Retraction around implants

The soft tissue surrounding implants differs significantly from that around natural teeth. Peri-implant tissues have weaker adherence, greater permeability, and lower regenerative capacity. As a result, they are more prone to damage and recession when subjected to retraction techniques. Furthermore, these tissues naturally tend to retract even after retraction procedures, making impression-taking particularly challenging, especially for deeply placed implants. Comparing different retraction techniques, research suggests that retraction cords may cause excessive trauma to the delicate peri-implant tissues. Instead, chemical retraction agents - such as 15% aluminium chloride in an injectable kaolin matrix - are preferable, as they cause minimal damage to the junctional epithelium. However, their effectiveness decreases when working with subgingival margins[49]. From a surgical standpoint, Nd: YAG lasers are not recommended near implants since their wavelength can overheat the implant, leading to bone damage. In contrast, the Er: YAG laser is safer because its energy is reflected by metal surfaces, but it is less effective for hemostasis compared to the CO₂ laser. Electrosurgery is also unpopular due to the risk of osteonecrosis and arcing through metal implants. Additionally, rotary curettage should be avoided, as limited tactile control may result in unintentional damage to the implant’s surface. The absence of keratinized gingiva in peri-implant areas further increases the risk of tissue recession if rotary curettage is attempted[49,50].

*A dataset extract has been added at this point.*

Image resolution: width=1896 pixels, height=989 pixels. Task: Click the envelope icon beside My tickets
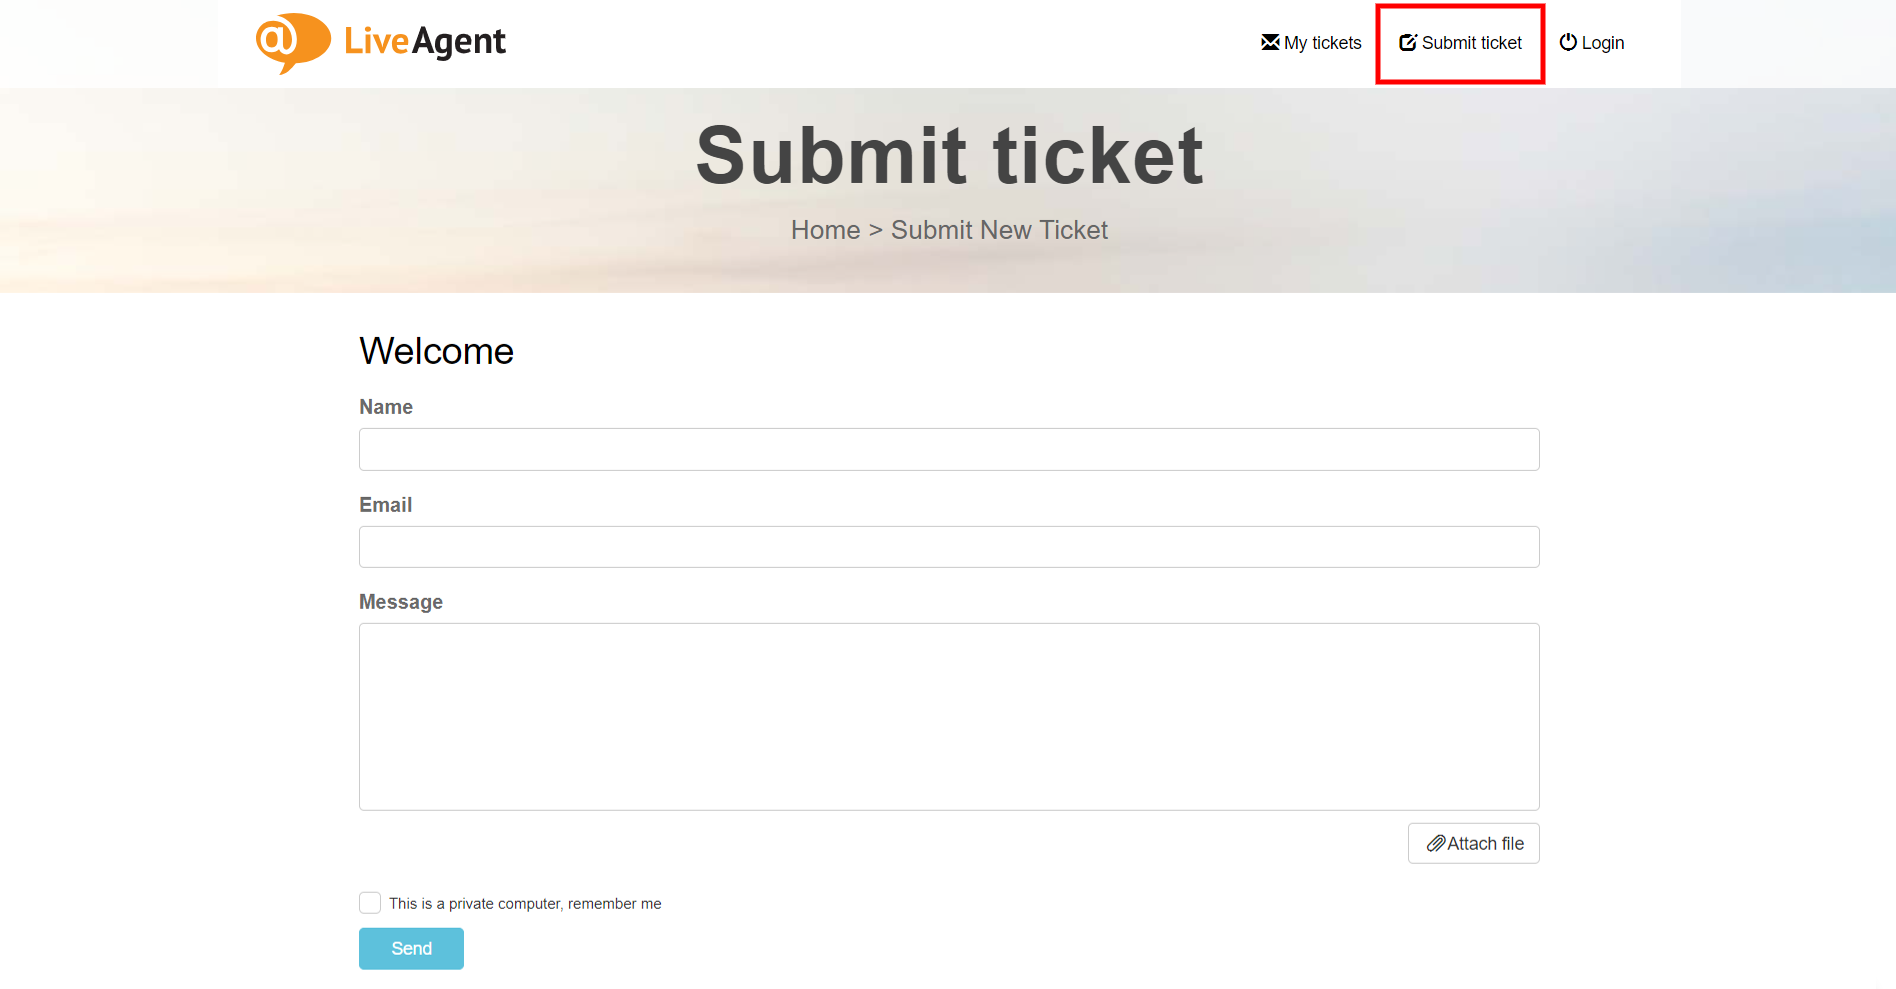click(x=1270, y=42)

Retraction for digital impressions

One major challenge with traditional visual impressions is the restricted line of sight, which can limit accuracy. In digital computer-aided design and computer-aided manufacturing impressions, maintaining a clear sulcus is crucial. Residual retraction cord fibres within the sulcus may compromise gingival retraction accuracy, leading to artifacts and errors in the digital impression. A 15% aluminium chloride injectable matrix is often preferred because it leaves the sulcus clean upon removal, reducing the risk of artifacts. While indirect data capture is generally considered more precise, its accuracy is influenced by the thickness of the impression material within the sulcus. If the impression margins are too narrow, especially if their radius is smaller than the contacting probe tip, this can result in significant inaccuracies[51].

CONCLUSION

As gingival traction is an essential element of clinical practice, clinicians should make every effort to use the many procedures and products of gingival tissue traction in a variety of clinical situations. Sometimes, a variety of methods is required, and certain things may work for a particular practitioner but not for another. The effort placed into proper gingival tissue retraction pays significantly in terms of restoration lifespan, margin improvement, and aesthetics.